Нынешний Сольнес (Дмитрий Суржиков) — статный, средних лет мужчина типажа Максима Суханова, неуверенный в себе, с массой, как выясняется, скелетов в шкафу, массой комплексов и «фандоринским» заиканием. Еще он — андроид. Как, впрочем, и все, кто его окружает. Герои не раз обнажаются по ходу спектакля, и зритель обнаруживает, что под одеждой у них — тела киборгов, с микросхемами и проводами. На мастере и одежда под стать: кучу проводов на его теле скрывает бесформенный балахон, напоминающий чехол автомобиля, что стоит в салоне в ожидании своего часа. Лишь в Городе солнца его наряд меняется на плотную серебряную мантию.
Одеяние жены Сольнеса, худой светловолосой женщины со строгим лицом, сильно отличается от его: она одета в платье, похожее на наспех скроенный из дорогих лоскутков бальный наряд для любимой куклы. Алина Сольнес (Екатерина Кистень) с ее неконтролируемым чередованием холодного спокойствия и неистовых психических припадков напоминает обезумевшую леди Макбет. Ходящая, как тень, за мужем то с «чучелками» детей, то с пустыми руками, она — подобие призрака, живущего в мире, совсем не похожем на космический мир супруга, — мире кукольном (параллели с ибсеновским «Кукольным домом»). Она, не доигравшая в детстве в куклы, прячущая их от мужа и сокрушающаяся, по сути, только об их (не детей!) смерти в том страшном пожаре, отчаянно пытается реконструировать в этих четырех стенах славный кукольный домик, который себе придумала, так же как Сольнес — Город солнца. Эти двое сумасшедших «строителей» живут в параллельных мирах — мире андроидов и мире кукол (хотя и те, и другие человекоподобны), которые ни разу не соприкасаются. И супруги не соприкасаются: разве что в одной-единственной «постельной» сцене — страстно-механической, какой она была бы, положим, в компьютерной игре «The Sims».

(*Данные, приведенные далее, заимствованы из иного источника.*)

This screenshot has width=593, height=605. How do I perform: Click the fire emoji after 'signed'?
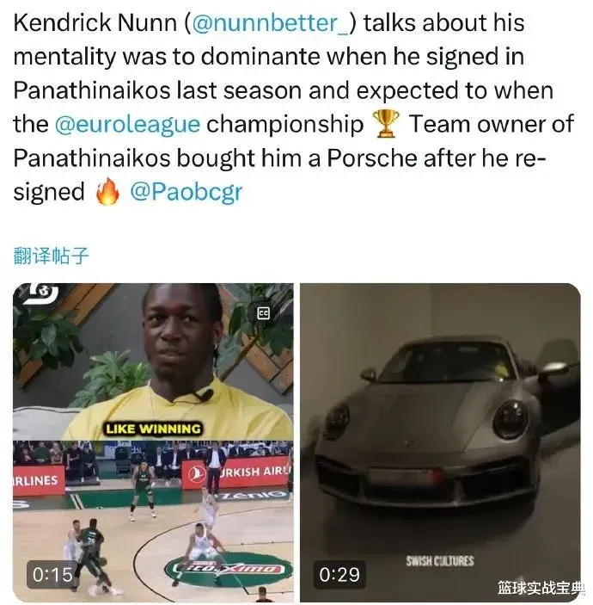point(107,191)
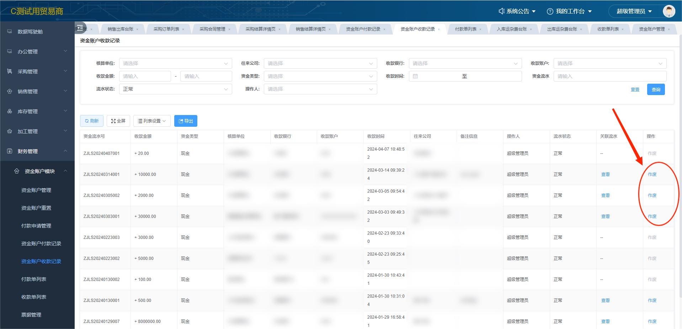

Д. Барихашвили (Хильда), Е. Кистень (Фру Сольнес).
Фото — А. Мантач.
Помощники-лаборанты мастера — Кая Фосли (Полина Снисаренко) и Рагнар Бурвик (Никита Подлесный) — выглядят, как андерсеновские Кай и Герда: светловолосые, хрупкие, с миловидными лицами, в белых одеждах (что-то вроде халатов будущего) молодые люди — один в один «снежные» мальчик и девочка. И эта схожесть с моделью «брат—сестра» очень точно определяет дальнейшие их отношения: хотя по сюжету они собираются обвенчаться, «на деле» ни о каких романтических отношениях нет и речи. Он любит ее по-юношески робко, ненастойчиво; она как собачка бегает за другим — мастером; они (Сольнесы), практически не вмешиваясь, равнодушно наблюдают этот сериал — их, по большому счету, мало что волнует вне их утопий.
Система по-прежнему «работает в штатном режиме». Ровно до тех пор, пока не звучит тревожное «выведена из строя»: к Сольнесам заявляется взбалмошная, не по-скандинавски рыжая (они-то все светловолосые), напоминающая главную героиню мультфильма «Храбрая сердцем» девушка в дорожном платье, похожем на «чехол» мастера, — Хильда Вангель (Дарья Барихашвили).
Огненноволосая гостья стала «деталью», хоть ненадолго объединившей супругов в их эскапистских стремлениях. Она стала личной радостью каждого из них: для фру Сольнес — любимой, будто уцелевшей в пожаре игрушкой, для Мастера — путеводной нитью в матрицу.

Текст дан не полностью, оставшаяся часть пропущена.